Comics / Spotlight / Black Astronaut

Robert Morales Introduces "The Truth"


By Leroy S. Douresseaux
January 6, 2008 - 07:58

truth1.jpg

TRUTH RED,WHITE & BLACK #1

MARVEL
WRITER: Robert Morales
ARTIST: Kyle Baker
40 pp., Color, $3.50

Published in late 2002 and running into 2003, Truth: Red, White & Black was a seven-issue Marvel Comics mini-series that did some retroactive construction or reconstruction on the fictional history of one of the company’s signature characters, Captain America.  The series presented the notion that the government first tested the serum that created Captain America on black men.

Steve Rogers was too frail to serve in combat in World War II.  Desperate to serve his country, he agreed to be a lab rat and allowed the “super soldier” formula to be tested on him.  The serum worked, turning him into a supernatural fit specimen of red-blooded American white male.  Rogers later donned a flag-based costume and became Captain America.  Truth writer Robert Morales flipped this and took a lead from the “Tuskegee experiment.”  The Tuskegee Study of Untreated Syphilis in the Negro Male was a real-life clinical study in which poor Black men were denied treatment for syphilis, so that the doctors involved could study how the disease spreads through the body and eventually kills the infected person.

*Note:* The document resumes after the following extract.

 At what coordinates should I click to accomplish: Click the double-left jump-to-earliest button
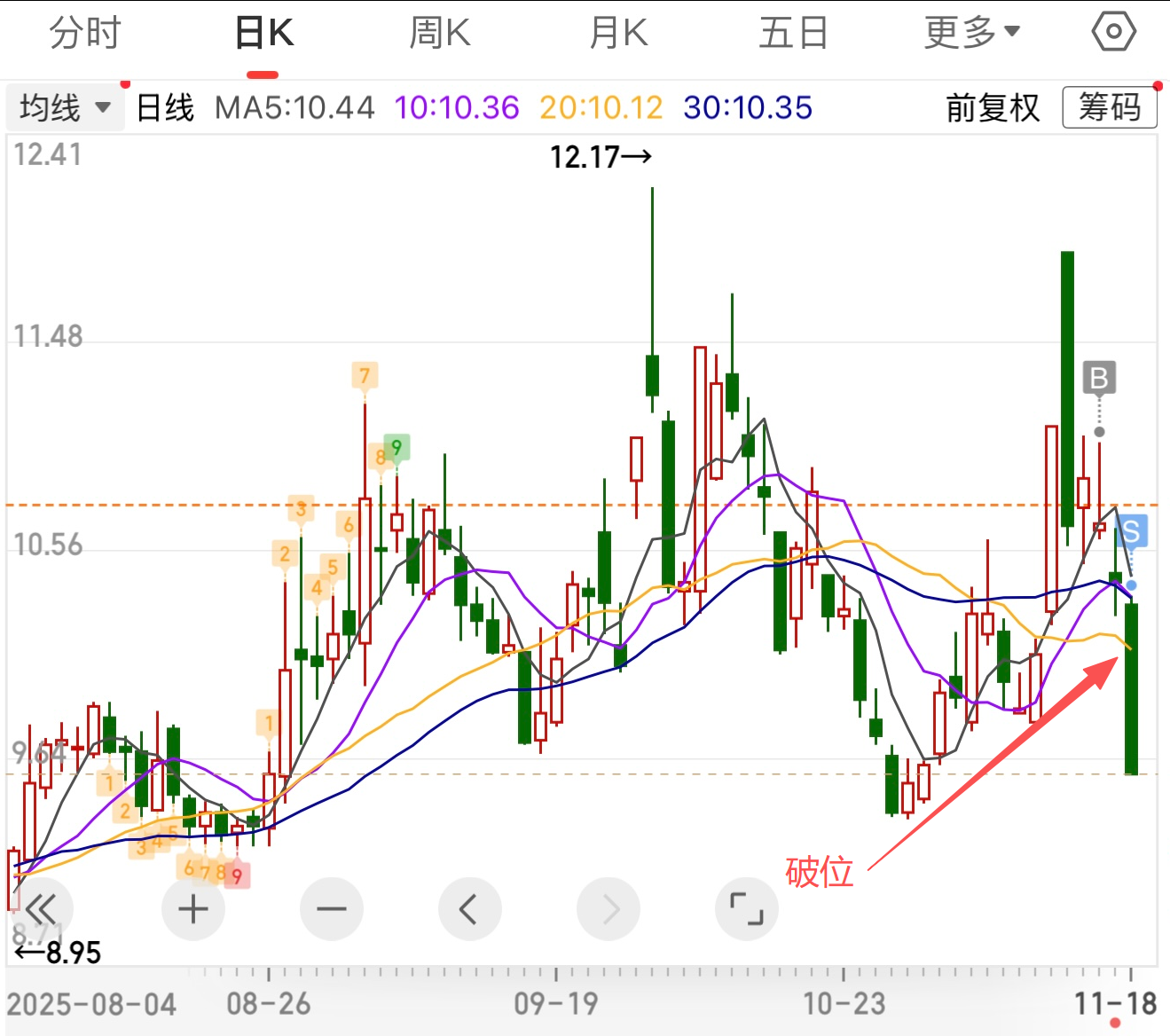point(41,909)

Morales posed the questions: What if realizing that the “Super Soldier” serum was potentially so dangerous and perhaps fatal that before testing it on a white man (Rogers), the government tested it on Black soldiers.  [Realistically, it’s hard to imagine that even a fictional version of the U.S. government and military of the 1930’s and 40’s would risk creating a platoon of super Negroes.]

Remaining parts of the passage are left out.